Lo único que Valerian tiene en común con El quinto elemento (Luc Besson, 1995) son sus errores de puesta en escena. La misma forma aparatosa de disfrazar un relato sencillo, casi una fábula, en algo más esquivo y sofisticado. Puede que en parte se deba al deseo de esconder la docena de proyectos infames que han mediado entre una película y la otra, o a anteponer el ego del autor a la marea de efectos especiales, o a que en el fondo Luc Besson no sabe hacerlo de otra manera.

Lo que tienen de diferente es que, mientras en el primer filme las invenciones absurdas eran arrastradas por la trama, en Valerian la historia es lo de menos: este nuevo filme es mucho más valioso cuanto más se permite desplegar la pura recreación de mundos imposibles, cuanto más se abandona a las explosiones de color sin sentido y se desliga de lo que pretende contar, cuanto más se preocupa de su aspecto estético y menos de su trama, reducida a un mero juego de niños.

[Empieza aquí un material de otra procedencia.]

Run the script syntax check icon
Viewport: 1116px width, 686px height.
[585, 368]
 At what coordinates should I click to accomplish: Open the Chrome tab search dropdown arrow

En ese sentido pocos podrán perdonar que el filme con el honor de ser el más caro del cine europeo de su tiempo se limite a una sucesión de criaturas de ensueño y planetas salvajes, y no ofrezca una epopeya literaria acorde a las más famosas producciones del género fantástico. ¿Un artefacto tan costoso que sólo logra conquista el espacio visual? ¿Es posible una película como esta en el presente? Quizás la auténtica pregunta a hacerse sea en realidad la inversa: caer en la cuenta de por qué en el presente sólo es posible una película como esta, cuando el diseño por ordenador ha engullido todo rastro de relato clásico, desplegando en su lugar una exhibición pirotécnica que empuja hacia la abstracción, irónicamente, a los productos cuya única ambición es la taquilla.

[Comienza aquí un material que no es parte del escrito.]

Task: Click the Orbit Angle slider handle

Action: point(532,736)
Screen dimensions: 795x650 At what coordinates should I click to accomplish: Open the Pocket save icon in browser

El mejor compañero de baile para Valerian es Alexandre Desplat. El compositor francés se ha apartado de toda tentación narrativa para moverse, al igual que la propia película, en el terreno de lo abstracto: una textura diferente acompaña cada visita planetaria; casi se diría que las escenas vienen definidas por una instrumentación diferente, por la búsqueda de timbres que se distingan de los anteriores. De ahí que la partitura sea también una continua búsqueda cromática, un eterno vaivén caleidoscópico como también lo es el propio filme.

Si el cuento infantil ya no es capaz de sostener una película de tal envergadura no se debe a la estructura simplona del relato, sino más bien a que la mirada ya no es inocente. Una condición que aún en El quinto elemento podía arrancar cierto asombro, en pleno nacimiento del cine digital. La mirada de Valerian no es en absoluto la de un filme que quiera fascinar, sino más bien la de uno que añora fascinarse con algo, sea lo que sea. Se diría que la cámara se adentra obsesivamente a lo largo de infinitas galerías extraterrestres porque busca esa formar de mirar que antes se sorprendía con todo y ahora ya no existe.